In the tourism industry these protocols are especially vigilant. Tourism facilities must be inspected and meet the sanitary requirements in order to receive certification allowing them to reopen.
Food Safety Management Systems are rigorous, as are Standard Operating Procedures.
Staff must be tested for the virus every 14 days at a government-approved facility. Staff must wear PPE, stand at least 1.5m from all clients, and wash their hands frequently. Sanitisers are placed at all key spaces. Staff and guests are required to have their temperatures taken regularly. Every part of the operation including kitchens, bathrooms, staff areas and vehicles are disinfected and sanitised frequently. Where possible, dining should take place outside, with sensible spacing. Payments should be online not in cash.
All facets of the tourism industry must adhere to strict rules, including restaurants, golf courses, adventure sports, safari providers, airlines, national parks and shops.
On 6th July, the government announced a closely-monitored reopening. In accordance with regulations, masks are still mandatory across the country, temperature checks are required and the nationwide curfew still stands. On 15th July, domestic flights restarted. On 1st August international flights are expected to start in accordance with strict testing procedures.
The atmosphere in Kenya is cautiously optimistic. There is of course concern about arrivals from virus-affected countries, and about restarting travel within the country, but the government has implemented some of the world’s most vigilant checks and the country needs its economy to revive.

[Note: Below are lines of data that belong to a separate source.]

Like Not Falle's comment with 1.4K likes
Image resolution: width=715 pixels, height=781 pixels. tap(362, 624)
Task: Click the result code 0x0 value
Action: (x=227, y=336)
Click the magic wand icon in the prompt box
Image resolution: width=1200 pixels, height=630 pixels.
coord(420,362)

Kenya is now ready to welcome visitors to its world-famous safari parks, award-winning beaches and breath-taking cultural destinations. After four months of rest, the country is looking its best. The white sand beaches are gleaming; the snowy peaks of Mt Kenya are shimmering; the deserts are stark and dramatic. The animals are grazing on lush savannah and the birds are swooping through dazzling blue skies. And the timing is right: the annual wildebeest migration is now streaming into the Maasai Mara. In the words of the Kenya Tourist Board: the magic awaits.